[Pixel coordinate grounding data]
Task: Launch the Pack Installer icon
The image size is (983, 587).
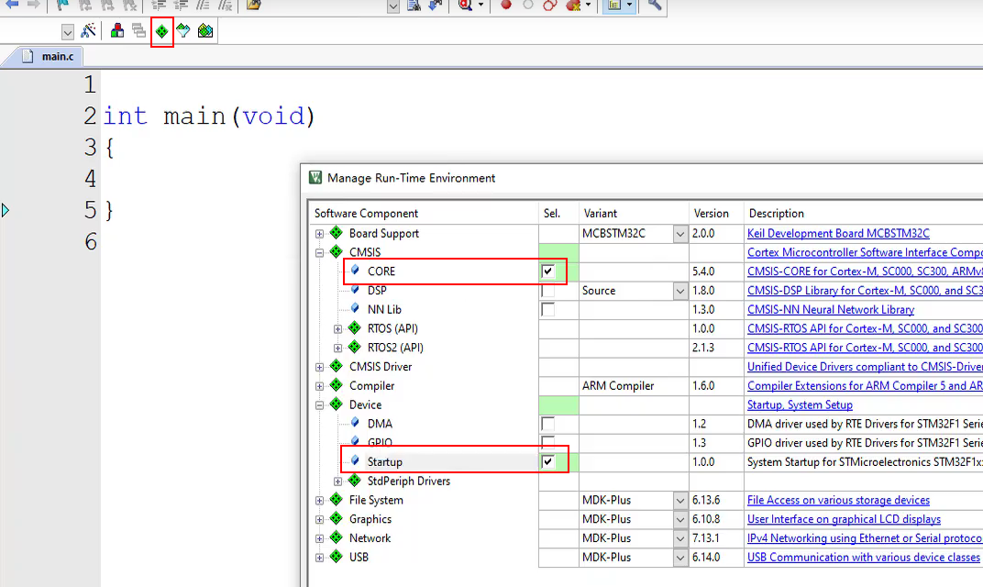Action: 205,31
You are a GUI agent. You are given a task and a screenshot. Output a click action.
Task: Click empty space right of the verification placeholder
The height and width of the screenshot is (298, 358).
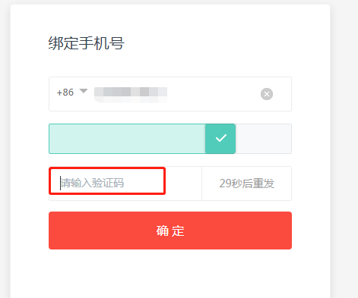click(x=184, y=184)
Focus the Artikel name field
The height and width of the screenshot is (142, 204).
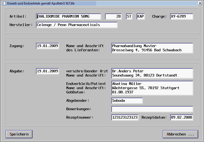[68, 17]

● What you should do
Here the records must be restated exactly, minus any images.

● Response to the exercise
Task: Launch the Pack Installer icon
The image size is (983, 587).
Action: 205,31
You are a GUI agent. You are given a task and a screenshot. Output a click action.
Task: Click empty space right of the verification placeholder
The height and width of the screenshot is (298, 358).
click(x=184, y=184)
Focus the Artikel name field
The height and width of the screenshot is (142, 204).
[68, 17]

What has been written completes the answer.